ACTIVITY –
Repeat every record exactly, omitting the pictures.

(Saved data entries)
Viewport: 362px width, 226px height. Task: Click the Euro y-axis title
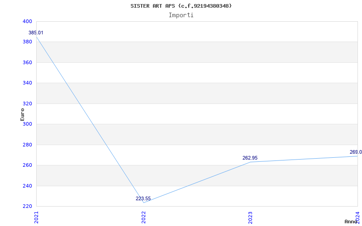point(22,114)
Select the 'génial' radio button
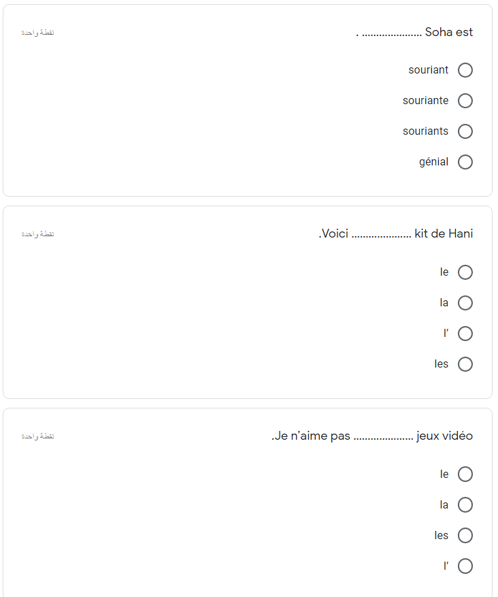The height and width of the screenshot is (597, 498). [x=465, y=162]
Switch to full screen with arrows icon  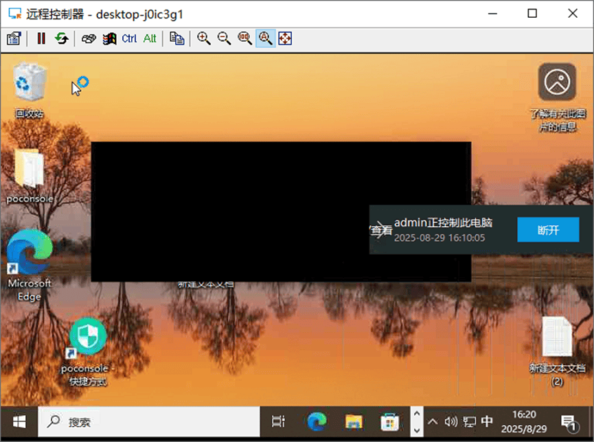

WRITTEN REPLY –
Viewport: 362px width, 226px height. Task: Click the Euro y-axis title
point(22,114)
Select the 'génial' radio button
The height and width of the screenshot is (597, 498). [x=465, y=162]
Switch to full screen with arrows icon  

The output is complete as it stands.